화학공학소재연구정보센터
Advances in Polymer Technology, Vol.26, No.2, 71-85, 2007
Adaptive multiobjective optimization of process conditions for injection molding using a Gaussian process approach
Selecting the proper process conditions for the injection-molding process is treated as a multiobjective optimization problem, where different objectives, such as minimizing the injection pressure, volumetric shrinkage/warpage, or cycle time, present trade-off behaviors. As such, various optima may exist in the objective space.
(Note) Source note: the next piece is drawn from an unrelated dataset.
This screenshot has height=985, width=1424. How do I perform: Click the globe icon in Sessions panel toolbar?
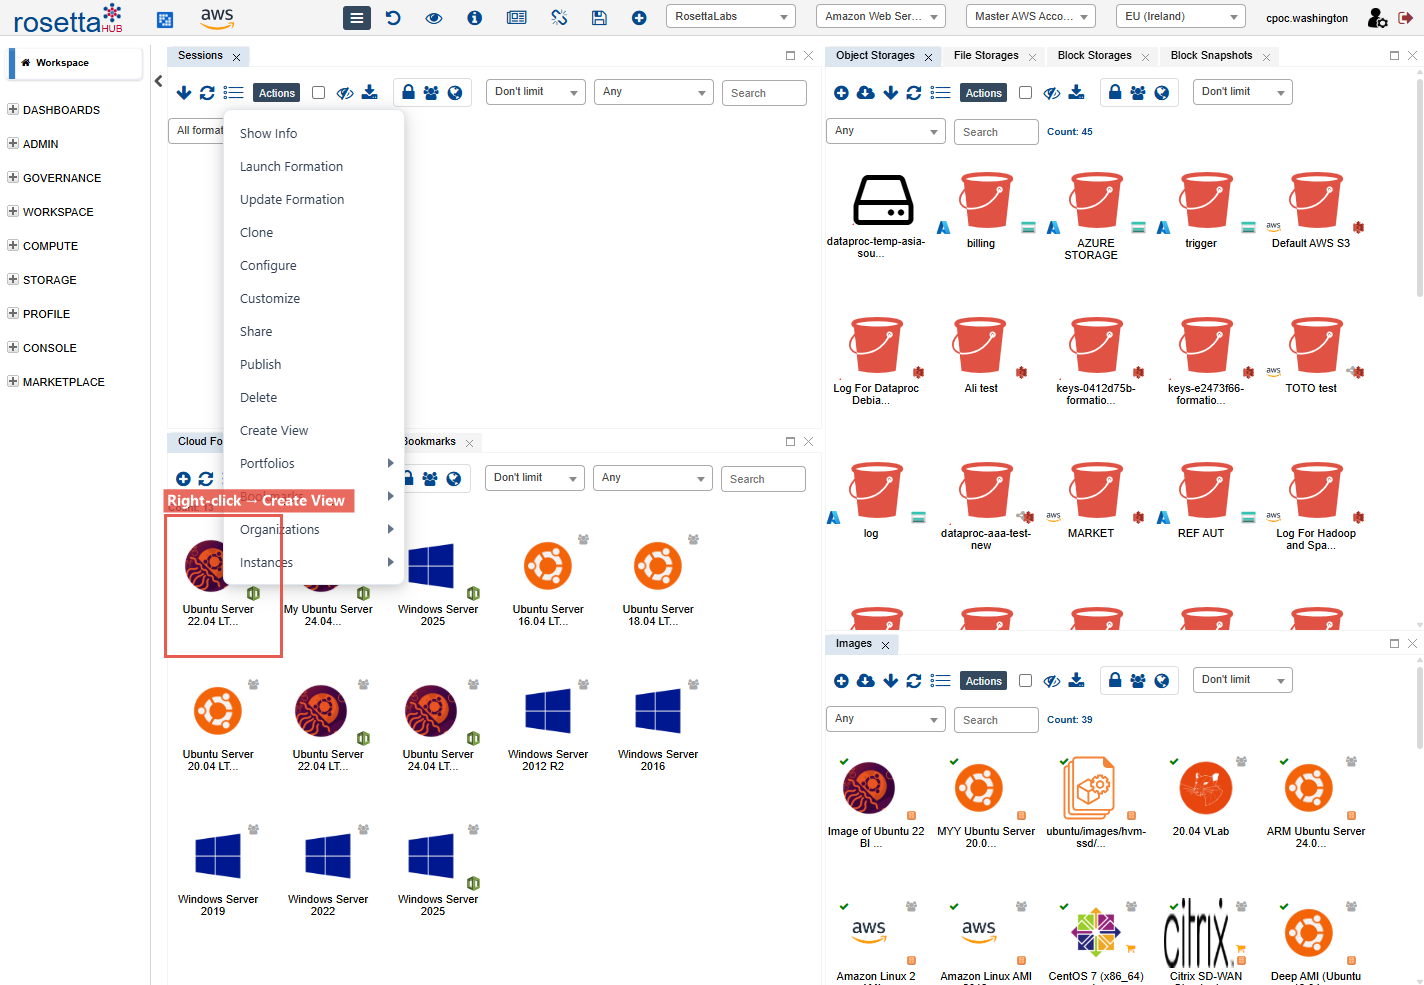(x=455, y=93)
This paper presents the development of an integrated simulation-based optimization system that incorporates the design of computer experiments, Gaussian process (GP) for regression, multiobjective genetic algorithm (MOGA), and levels of adjacency to adaptively and automatically search for the Pareto-optimal solutions for different objectives. Since the GP approach can provide both the predictions and the estimations of the predictions simultaneously, a nondominated sorting procedure on the predicted variances at each iteration step is performed to intelligently select extra samples that can be used as additional training samples to improve the GP surrogate models. At the same time, user-defined adjacency constraint percentages are employed for evaluating the convergence of iteration. The illustrative applications in this paper show that the proposed optimization system can help mold designers to efficiently and effectively identify optimal process conditions. (C) 2007 Wiley Periodicals, Inc.